**取り組む課題:**
a. Emacs の横 80 桁に関する文書セクションでは、GUI ベースの Emacs を使うようになってからも、ウィンドウの横幅を何桁と決めてきたとされているか。
b. Emacs の横 80 桁に関する文書セクションを、最後の文の後から書き継いでください。

**文書セクション:**
★ ★ ★
横 80 桁の呪縛
Emacs との出会いはキャラクタ指向のパソコン上でのことだったこともあり、GUI ベースのものを使うようになっても、その横幅はこれまでずっと 80 桁と決めてきた。「三つ子の……」ということわざを引き合いに出すまでもなく、ごく初期に覚えたことは身に染み付いて消えないのだ。
Emacs のウィンドウを垂直方向に分割することも、ごく初期に覚えたことの 1 つ(split-window-vertically)。キャラクタ端末上の Emacs で複数のファイル(とバッファ)を切り替えて使うためには必須だったし、何より 2 つのファイルの内容を同時に表示できるというのは当時は画期的なことだったのだ。
★ ★ ★
**提供データ:**
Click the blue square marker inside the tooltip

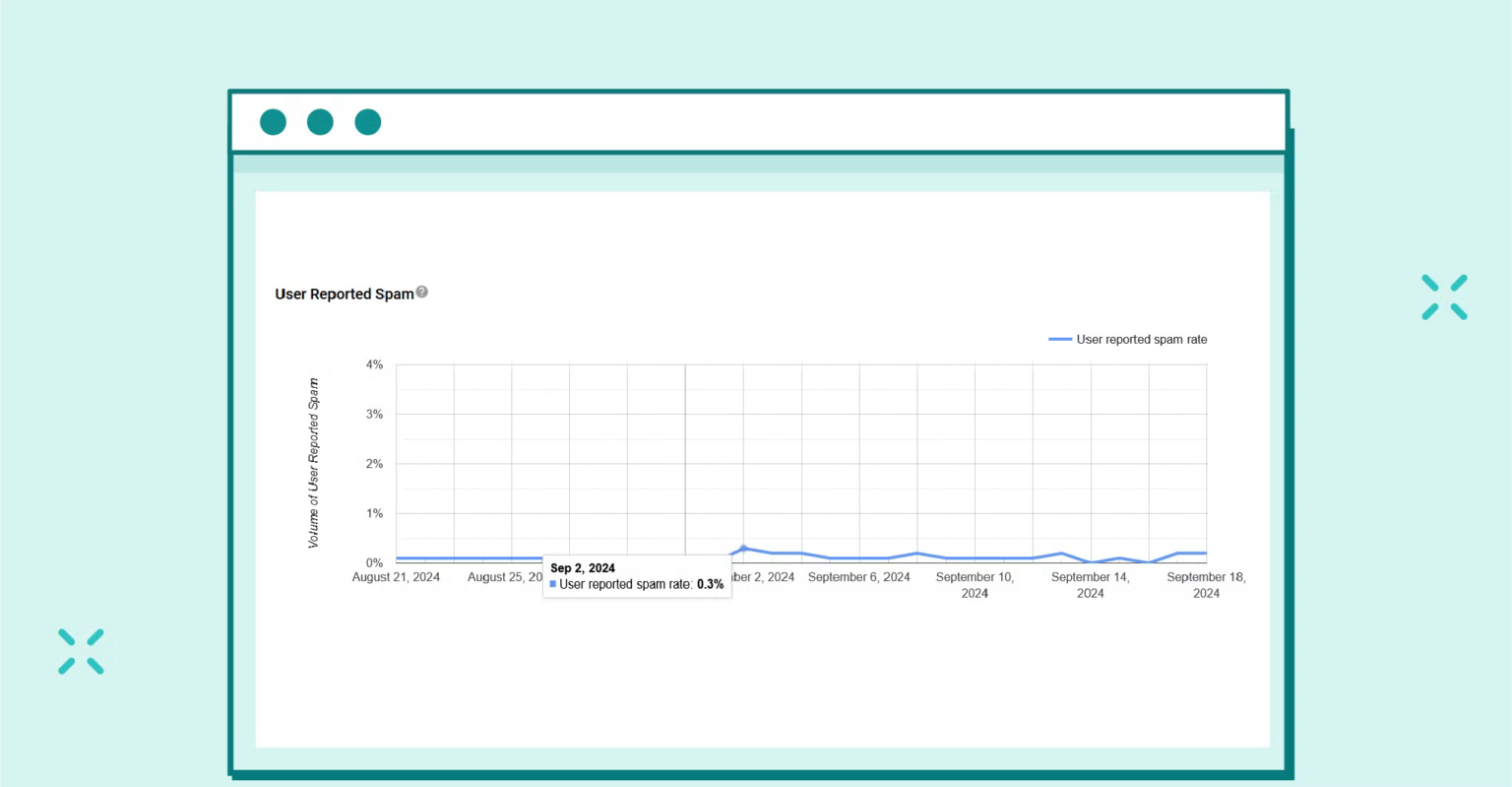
★ ★ ★
**課題ごとの出力:**
a. 80 桁。

b.
一方で、ウィンドウの水平方向への分割(split-window-horizontally)についてはほとんど使ったことがなかった。機能としての存在は(ずいぶん前から)知っていたと思うけれど実用性を認めていなかったのだ。実際のところ、キャラクタ端末は言うに及ばず、GUI ベースでも VGA や XGA 程度の画面では 80 桁の画面を複数並べられるほどの横幅はない。
不思議なもので 30 インチのシネマを使うようになっても、その横に 27 インチの iMac を並べるようになっても、ずっと Emacs のウィンドウは 80 桁のもの 1 つだった。ずっとそうでなくてはならない、と思い込んでしまっていたのだ。
呪縛を破る
呪縛(不合理な思い込み)を打破するためには、実際に見ることが一番だ。わたしの場合、それは Emacs の活用術を特集したある雑誌のページだった(→「WEB+DB PRESS Vol.58」)。記事の内容はウィンドウのサイズとも分割とも全然関係ないものだったが、その中に水平方向に 2 分割された Emacs ウィンドウのスクショが掲載されていた。
それを見て目からウロコが落ちる気がした。「あ、そうか。横にも分割できるのか。」「今の画面サイズなら実用になるかも。」「けど、描画が遅いんじゃないかな。」「どうかな、昔とは CPU のパワーも桁違いだから。」「やってみればわかるだろう。」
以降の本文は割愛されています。